Cloud platforms are built using commodity hardware. In contrast to either low-end hardware or high-end hardware, commodity hardware is in the middle, chosen because it has the most attractive value-to-cost ratio; it’s the-biggest-bang-for-the-buck hardware. High-end hardware is more expensive than commodity hardware. Twice as much memory and twice as many CPU cores typically will be more than twice the total cost. A dominant driver for using cloud data centers is cost-efficiency.

This is an economic decision that helps optimize for cost in the cloud. The main challenge to applications is that commodity hardware fails more frequently than high-end hardware.

Shift in Emphasis from MTBF to MTTR

The ethos in the traditional application development world emphasized minimizing the mean time between failures (MTBF), meaning that we worked hard to ensure that hardware did not fail. This translated into high-end hardware, redundant components (such as RAID disk drives and multiple power supplies), and redundant servers (such as secondary servers that were not put into use unless the primary server failed for the most critical systems). On occasion when hardware did fail, the application was down until a human fixed the problem. It was expensive and complex to build software that effortlessly survived a hardware failure, so for the most part we attacked that problem with hardware.

The new ethos in the cloud-native world emphasizes minimizing the mean time to recovery (MTTR), meaning that we work hard to ensure that when hardware fails, only some application capacity is impacted, and the application keeps on working. In concert with patterns in this book and in alignment with the services offered by the major cloud platforms, this approach is not only viable, but also attractive due to the great reduction in complexity and new economic efficiencies.

The cloud platform assumes that much of the MTTR duties are completed through automation, but also imposes requirements on your application, forming something of a partnership in handling failure.

Impact of Commodity Hardware on Application Logic

Cloud-native applications expect failure and are able to detect and automatically recover from common scenarios.
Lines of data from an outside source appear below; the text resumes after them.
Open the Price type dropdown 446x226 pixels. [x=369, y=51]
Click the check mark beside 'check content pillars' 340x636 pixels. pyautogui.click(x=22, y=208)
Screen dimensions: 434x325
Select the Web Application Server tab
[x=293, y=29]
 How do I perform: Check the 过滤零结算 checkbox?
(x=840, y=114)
Some of these failure scenarios are present because the application is relying on commodity hardware.

Warning

Commodity hardware fails occasionally. Plan on it happening to your compute nodes and plan on handling it.

Failure may simply be due to an issue with a specific physical server such as bad memory, a crashed disk drive, or coffee spilled on the motherboard. Other scenarios originate from software failures. For more information about responding to failures at the individual node level, refer to Chapter 10, Node Failure Pattern.
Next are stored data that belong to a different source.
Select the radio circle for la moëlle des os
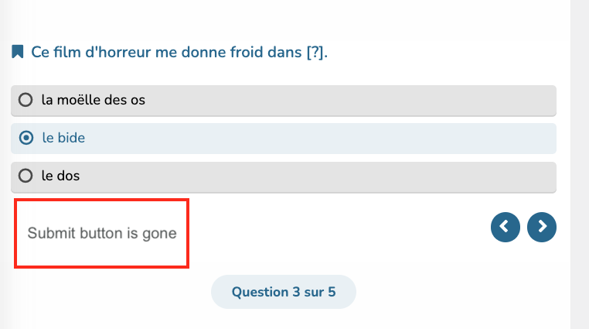The image size is (589, 329). (26, 100)
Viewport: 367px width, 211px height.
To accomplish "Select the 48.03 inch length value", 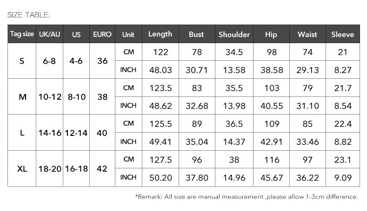I will tap(160, 70).
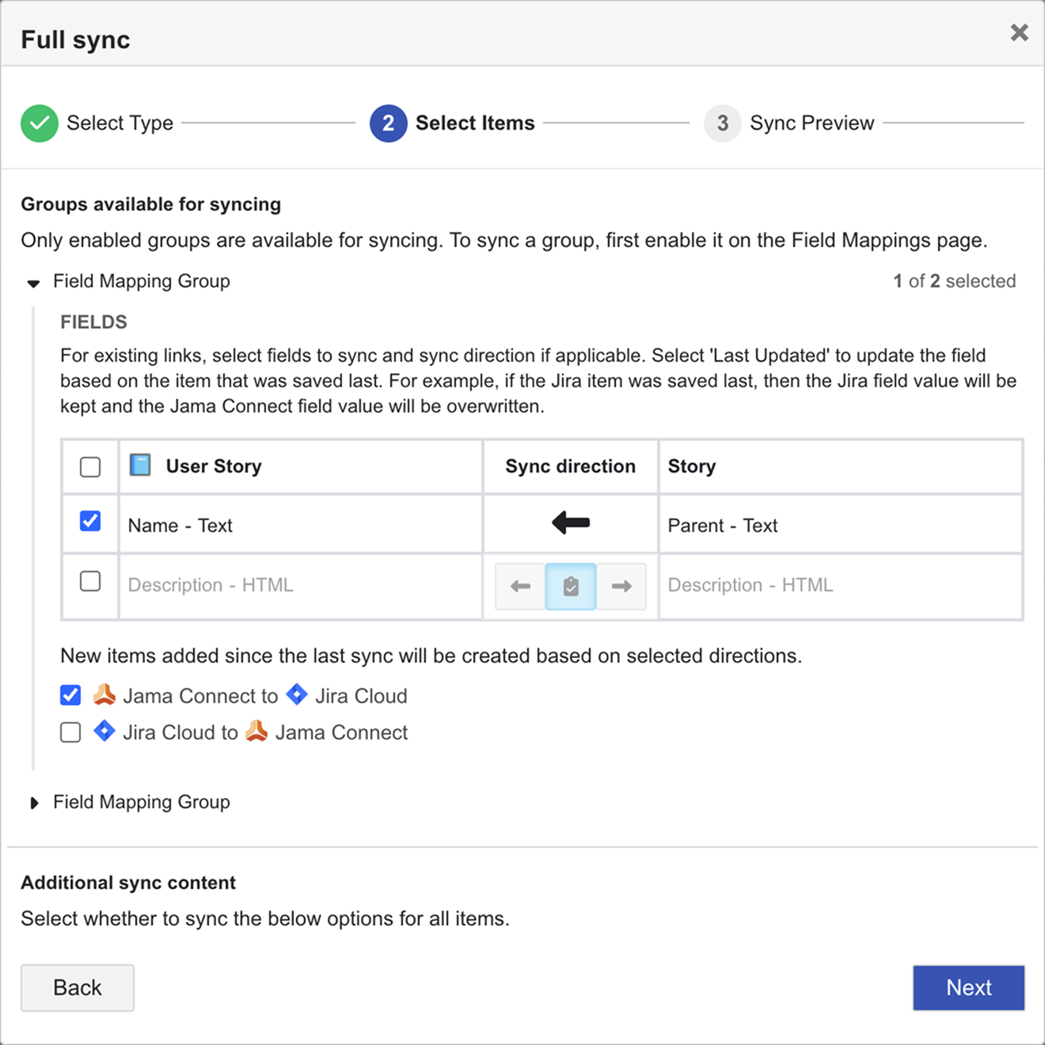
Task: Click the Jama Connect logo before Jira Cloud
Action: tap(104, 695)
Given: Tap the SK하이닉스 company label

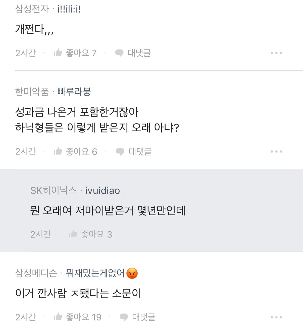Looking at the screenshot, I should pos(53,191).
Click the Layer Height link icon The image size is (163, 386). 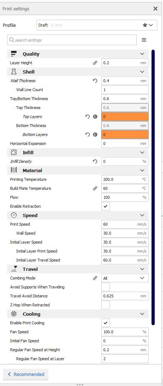tap(95, 63)
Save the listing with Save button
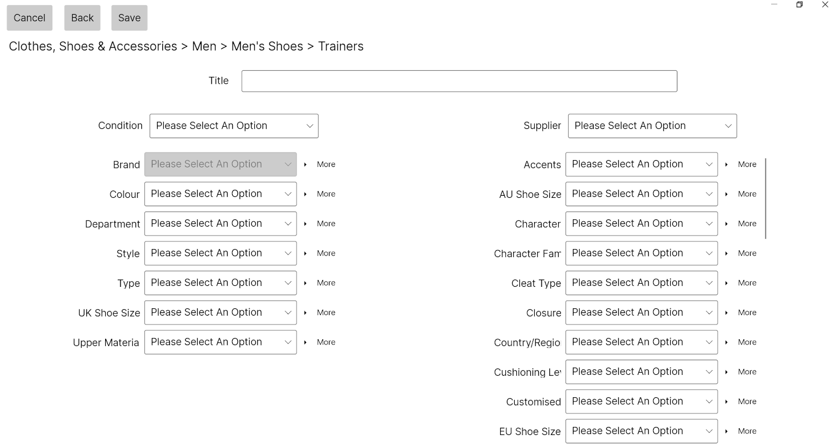837x446 pixels. coord(129,18)
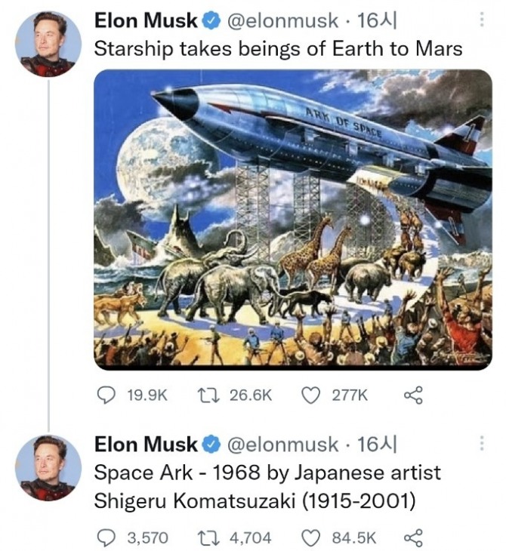Share the Space Ark tweet

413,538
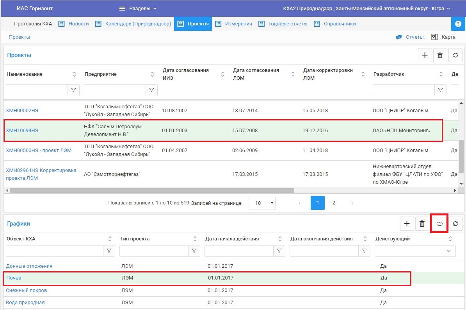Click the delete project trash icon
466x310 pixels.
[x=440, y=56]
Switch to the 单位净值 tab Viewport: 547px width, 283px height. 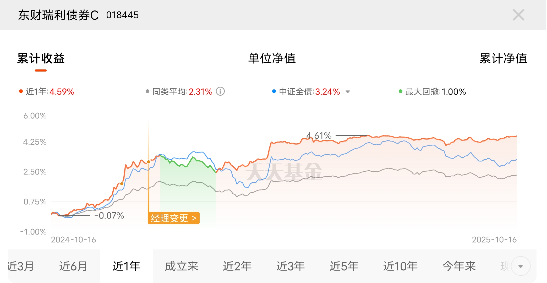[272, 58]
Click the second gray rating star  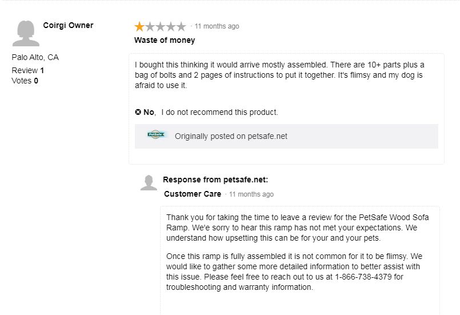click(x=150, y=26)
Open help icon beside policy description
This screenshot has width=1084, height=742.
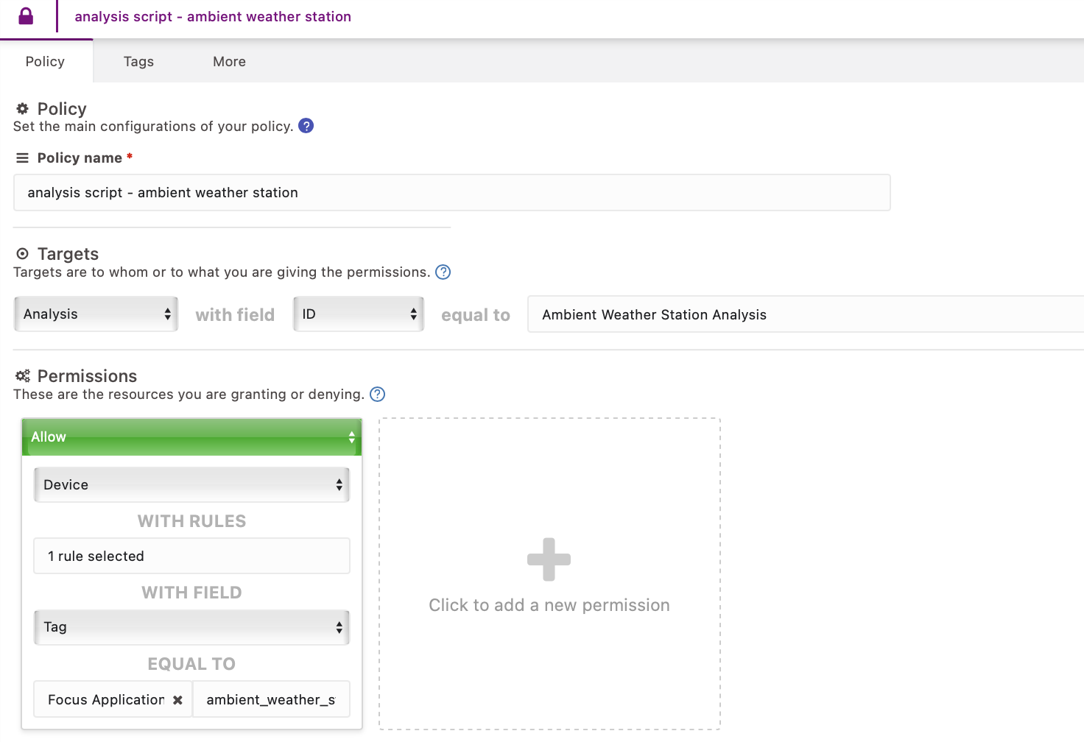306,126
The failure scenario just described may be obvious: your application code is running on commodity hardware, and when that hardware fails your application is impacted. What is less obvious is that cloud services on which your application also depends (databases, persistent file storage, messaging, and so on) on are also running on commodity hardware. When these services experience a disruption due to a hardware failure, your application may also be impacted. In many scenarios, the cloud platform service recovers without any visible degradation, but sometimes capacity is temporarily reduced, forcing the calling application to handle transient failure. For more information about responding to failures encountered during calls to a cloud service, refer to Chapter 3.

Homogeneous Hardware

Cloud data centers also strive to use homogeneous hardware for easier management and maintenance of resources. Procurement of large scale homogeneous hardware is possible through inexpensive and readily available commodity hardware.
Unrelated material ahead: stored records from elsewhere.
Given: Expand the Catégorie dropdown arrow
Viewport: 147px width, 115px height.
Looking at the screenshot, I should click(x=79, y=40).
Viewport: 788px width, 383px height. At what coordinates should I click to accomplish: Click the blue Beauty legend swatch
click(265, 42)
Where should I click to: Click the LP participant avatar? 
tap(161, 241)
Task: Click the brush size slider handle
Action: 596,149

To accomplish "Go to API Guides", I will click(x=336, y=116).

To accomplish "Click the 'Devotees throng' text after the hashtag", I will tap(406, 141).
The level of homogeneity in the hardware is unlikely to directly impact applications as long as the allocated capacity in a virtual machine remains predictable.

Summary

Cloud platform vendors make choices around cost-efficiency that directly impact the architecture of applications. Architecting to deal with failure is part of what distinguishes a cloud-native application from a traditional application. Rather than attempting to shield the application from all failures, dealing with failure is a shared responsibility between the cloud platform and the application.